■ PAGE ■
———

Last updated on Monday 28th of February 2022 08:52:48 PM

Linux lightweight deduplication appliance

Configuring the appliance

 Please note that this post is relative to old deprecated software ©XSIBackup-Classic. Some facts herein contained may still be applicable to more recent versions though.

For new instalations please use new ©XSIBackup which is far more advanced than ©XSIBackup-Classic.

Deduplication series:


Before we can start to enjoy our deduplication appliance we must properly configure all the software we have installed so far. First of all we'll edit the Lessfs configuration file /etc/lessfs.cfg. As we can see, there are plenty of options. By now we will just turn off encryption, as we have not installed any encryption libraries, and Lessfs would throw a SEGFAULT.

ENCRYPT_DATA=off

Next we'll create a directory where all the filesystem structure is to be shown. For this tutorial I will use /home/lessfs-files, So...

# mkdir /home/lessfs-files

Now we will create all the directories to store the database files. We will change the default location, instead of /data we'll change it to /home/data. In CentOS 6.7 the default partitioning reserves most of the space to the home partition. If we left it in the default location /data, only the remaining space of the root partition would be available to store BerkeleyDB data.

# mkdir -p /home/lessfs-data/dta && mkdir -p /home/lessfs-data/mta

We also need to copy the following file into /home/lessfs-data/mta

wget http://a.33hops.com/downloads/?f=DB_CONFIG.bin -O /home/lessfs-data/mta/DB_CONFIG

As I have changed the default path to the data directories, I have to tell Lessfs where those directories should be sought. That info is stored in the /etc/lessfs.cfg file.

Change paths to data in /etc/lessfs.cfg

Once we have the directory structure we issue this command to initialize BerkeleyDB

# /usr/local/sbin/mklessfs -f -c /etc/lessfs.cfg

If we now inspect the just created folders /home/lessfs-data/dta and /home/lessfs-data/mta, we'll see there are some files there.

———

■ DATASET SECTION ■
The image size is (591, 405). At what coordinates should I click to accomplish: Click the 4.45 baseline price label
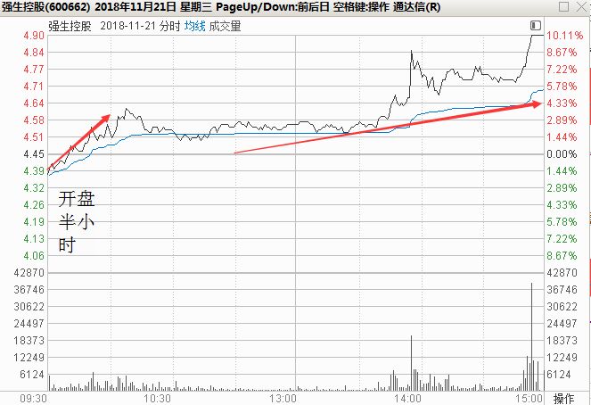(x=34, y=154)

———

■ THE TASKS ■
• A. On the Lessfs setup page, which command initializes BerkeleyDB?
• B. Shorten the paragraph of the Lessfs setup page that begins "Before we can start to enjoy our deduplication appliance", keeping its main facts.
• C. Extend the Lessfs setup page past its last sentence.

■ RESPONSES PER TASK ■
• A. /usr/local/sbin/mklessfs -f -c /etc/lessfs.cfg

• B. Before using the deduplication appliance, the installed software must be configured, starting with the Lessfs configuration file /etc/lessfs.cfg, which offers many options. For now, only encryption is turned off, because no encryption libraries were installed and Lessfs would otherwise throw a SEGFAULT.

• C.
At this moment we can make a test yet, we will try to start Lessfs service manually with default options and see if it works as expected. As declared in the binary contextual help, the syntax to mount a dir as lessfs is:

Usage: /usr/local/bin/lessfs [/path_to_config.cfg] [mount_point] <FUSE OPTIONS>

So, in our case we'll issue:

/usr/local/bin/lessfs /etc/lessfs.cfg /home/lessfs-files

Which is: the lessfs main binary, the path to lessfs.cfg and the mount point respectively. If we now issue a plain mount command, we should see our files directory /lessfs-files mounted as Lessfs, something like this:

lessfs on /home/lessfs-files type fuse.lessfs (rw, nosuid, nodev, max_read=131072, default_permissions, allow_other)

Between parenthesys we have all the FUSE options, as we didn't parse any, we are using the default ones.

At this point we have a deduplicated filesystem, but we still need to make it start with the rest of the services on startup and configure the NFS server, so that we can connect our Lessfs datastore to our ESXi box from vSphere client and start to use it. Let's go on with it...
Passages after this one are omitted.